Rob Letterman, the director, is most known for Detective Pikachu, a movie that shouldn’t have been as successful as it was. Letterman is particularly adept at adapting; he doesn’t minimize the original work or attempt to dissect it. He simply locates the narrative within and records it. Additionally, he directed the 2015 Goosebumps film starring Jack Black, demonstrating his ability to adapt beloved Scholastic properties into popular movies without totally alienating the people who grew up with them. It’s not a coincidence. Here, Legendary obviously made a conscious decision.
Beginning in 1986, Joanna Cole’s Magic School Bus books with illustrations by Bruce Degen were a mainstay in elementary school classrooms during the late 1980s and early 1990s. The idea was straightforward and wonderfully bizarre: Ms. Frizzle, a quirky red-haired teacher, takes her students on field trips in a yellow school bus that can change into a submarine, a spaceship, a cell, or a beehive, depending on the lesson. The books were instructive in a way that is only effective when a child is unaware that they are receiving instruction. They were actually humorous. They were strange in a way that was liberating rather than coercive.
Lily Tomlin voiced Ms. Frizzle in 52 episodes of the animated PBS series, which continued that tradition from 1994 to 1997. Tomlin gave the character an indescribable quality, akin to that of a carnival ringmaster or the greatest teacher you’ve never had. Kate McKinnon played the younger sister, Fiona Frizzle, when Netflix brought the idea back in 2017 with The Magic School Bus Rides Again, while Tomlin returned in a supporting role. There is still genuine love for this franchise, as evidenced by the three seasons of that series and its loyal viewership.
Whether the live-action movie can maintain that love while developing into something truly cinematic is the question it will need to address. While nostalgia is a great place to start, it’s a terrible place to end. Instead of just piling on references for one group and spectacle for the other, movies that successfully negotiate this issue—Detective Pikachu is a good example—tend to find an emotional core that both adults and children can relate to.

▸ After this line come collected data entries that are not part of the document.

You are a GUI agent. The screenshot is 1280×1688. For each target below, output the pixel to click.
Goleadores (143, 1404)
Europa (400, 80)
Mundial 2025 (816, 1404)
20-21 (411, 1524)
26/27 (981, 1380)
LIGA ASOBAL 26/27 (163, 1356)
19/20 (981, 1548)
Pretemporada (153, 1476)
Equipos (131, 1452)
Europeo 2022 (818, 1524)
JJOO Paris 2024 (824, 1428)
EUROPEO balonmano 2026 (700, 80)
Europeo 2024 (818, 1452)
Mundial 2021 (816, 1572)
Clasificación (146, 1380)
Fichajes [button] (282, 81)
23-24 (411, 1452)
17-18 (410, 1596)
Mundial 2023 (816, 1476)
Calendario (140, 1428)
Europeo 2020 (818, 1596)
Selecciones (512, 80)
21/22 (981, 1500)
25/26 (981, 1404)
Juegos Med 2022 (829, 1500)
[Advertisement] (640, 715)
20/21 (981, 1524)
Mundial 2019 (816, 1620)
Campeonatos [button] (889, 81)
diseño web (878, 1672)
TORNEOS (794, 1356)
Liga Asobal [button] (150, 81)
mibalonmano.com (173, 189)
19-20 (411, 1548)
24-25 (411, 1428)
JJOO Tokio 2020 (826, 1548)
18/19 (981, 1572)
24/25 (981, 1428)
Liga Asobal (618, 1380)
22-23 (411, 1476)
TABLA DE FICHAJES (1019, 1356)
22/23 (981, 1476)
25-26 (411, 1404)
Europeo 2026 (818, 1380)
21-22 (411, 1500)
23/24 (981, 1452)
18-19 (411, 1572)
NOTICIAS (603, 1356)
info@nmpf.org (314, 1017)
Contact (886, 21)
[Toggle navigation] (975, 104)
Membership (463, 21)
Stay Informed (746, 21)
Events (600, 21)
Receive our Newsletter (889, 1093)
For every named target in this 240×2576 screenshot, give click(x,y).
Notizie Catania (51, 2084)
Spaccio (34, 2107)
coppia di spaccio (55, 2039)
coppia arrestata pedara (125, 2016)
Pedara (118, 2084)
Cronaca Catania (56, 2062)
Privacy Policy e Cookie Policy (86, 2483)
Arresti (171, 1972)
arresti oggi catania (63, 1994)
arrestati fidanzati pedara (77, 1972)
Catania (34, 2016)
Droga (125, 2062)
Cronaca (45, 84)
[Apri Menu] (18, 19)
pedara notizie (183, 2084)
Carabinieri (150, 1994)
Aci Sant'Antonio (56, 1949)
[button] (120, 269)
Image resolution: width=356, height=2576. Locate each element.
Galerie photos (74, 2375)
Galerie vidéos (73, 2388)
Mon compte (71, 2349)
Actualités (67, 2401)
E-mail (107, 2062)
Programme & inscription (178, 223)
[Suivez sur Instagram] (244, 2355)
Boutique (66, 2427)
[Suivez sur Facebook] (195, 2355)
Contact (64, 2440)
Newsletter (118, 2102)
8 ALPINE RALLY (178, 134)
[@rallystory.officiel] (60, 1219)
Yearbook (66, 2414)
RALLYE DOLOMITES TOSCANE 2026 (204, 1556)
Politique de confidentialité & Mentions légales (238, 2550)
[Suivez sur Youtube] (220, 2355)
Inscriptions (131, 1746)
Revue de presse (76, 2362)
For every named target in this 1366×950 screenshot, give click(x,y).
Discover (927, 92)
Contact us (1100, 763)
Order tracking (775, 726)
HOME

Whether this Magic School Bus adaptation will achieve that balance is still up in the air. It is noteworthy that there is no confirmed plot. Variety pointed out that plot details have not yet been confirmed, indicating that either they are keeping things close or the script is still being developed.
This project seems to be capitalizing on a larger cultural trend, which is the continued desire for live-action adaptations of animated films with authentic childhood significance. A few of those modifications have succeeded. Others have seemed like diminishing return exercises. The specificity of what it’s working with is what gives it a chance. There was always more to The Magic School Bus than nostalgia. It was about curiosity, the notion that education could be more of an adventure than a duty. The rest of the movie can work itself out if it manages to hold onto that.